Low, medium and high-intensity (0.19, 0.26 and 0.34 mmA) shot peening treatments and 0.34 mmA high-intensity shot peening combined with slight and severe polishing treatments were used as the pre-treatments to improve the fatigue property of micro-arc oxidation (MAO) coated 6082-T6 aluminum alloy, respectively. In consideration of the significance of substrate residual stress beneath the coating-substrate interface on MAO coated specimens' fatigue property, the substrate residual stress of various coated specimens was analyzed by the X-ray's powerful penetrability. Results indicate that the substrate residual stress state of MAO coated specimens is changed from tensile (+93 MPa) to compressive (−65 to −93 MPa) by the above pre-treatments, which is beneficial for inhibiting the crack initiation at the substrate or resisting the crack's further propagation from the coating into the substrate. Whereas, similar to the compressive residual stress induced by shot peening, the compressive substrate residual stress for prior shot peening + MAO composite coated specimens will also relax during the fatigue tests.
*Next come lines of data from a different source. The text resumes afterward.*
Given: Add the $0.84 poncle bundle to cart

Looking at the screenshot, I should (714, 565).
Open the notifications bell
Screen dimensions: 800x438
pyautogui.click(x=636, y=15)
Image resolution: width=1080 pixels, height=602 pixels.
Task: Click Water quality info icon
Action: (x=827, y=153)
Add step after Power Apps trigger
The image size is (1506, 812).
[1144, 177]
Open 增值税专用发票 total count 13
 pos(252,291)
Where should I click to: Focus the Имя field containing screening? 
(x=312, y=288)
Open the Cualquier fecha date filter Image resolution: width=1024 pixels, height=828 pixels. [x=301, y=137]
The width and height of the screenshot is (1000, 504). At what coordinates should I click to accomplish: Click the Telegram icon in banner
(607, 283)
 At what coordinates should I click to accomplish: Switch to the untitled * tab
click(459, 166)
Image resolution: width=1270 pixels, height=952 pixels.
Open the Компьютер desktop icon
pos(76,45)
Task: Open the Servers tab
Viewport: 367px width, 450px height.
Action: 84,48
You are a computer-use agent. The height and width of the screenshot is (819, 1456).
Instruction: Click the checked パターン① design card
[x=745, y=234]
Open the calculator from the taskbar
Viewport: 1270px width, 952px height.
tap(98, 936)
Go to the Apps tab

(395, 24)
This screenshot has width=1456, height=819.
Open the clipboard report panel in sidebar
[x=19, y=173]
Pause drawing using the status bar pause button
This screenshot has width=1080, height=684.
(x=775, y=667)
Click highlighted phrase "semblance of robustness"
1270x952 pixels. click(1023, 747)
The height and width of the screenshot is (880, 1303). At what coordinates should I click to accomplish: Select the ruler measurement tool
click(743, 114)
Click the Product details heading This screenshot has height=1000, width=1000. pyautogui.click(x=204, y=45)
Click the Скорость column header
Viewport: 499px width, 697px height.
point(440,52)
In addition, the gradient compressive residual stress beneath the interface induced by prior shot peening reduce the crack propagating rate, thus improving the fatigue property of coated specimens; after the 0.26 mmA shot peening pre-treatment, the fatigue strength at 2 × 107 cycles of MAO coated specimens increases by 59.1 %. Finally, the effects of surface and interface roughness, substrate residual stress and in-depth compressive residual stress on the fatigue life of MAO coated specimens are further discussed.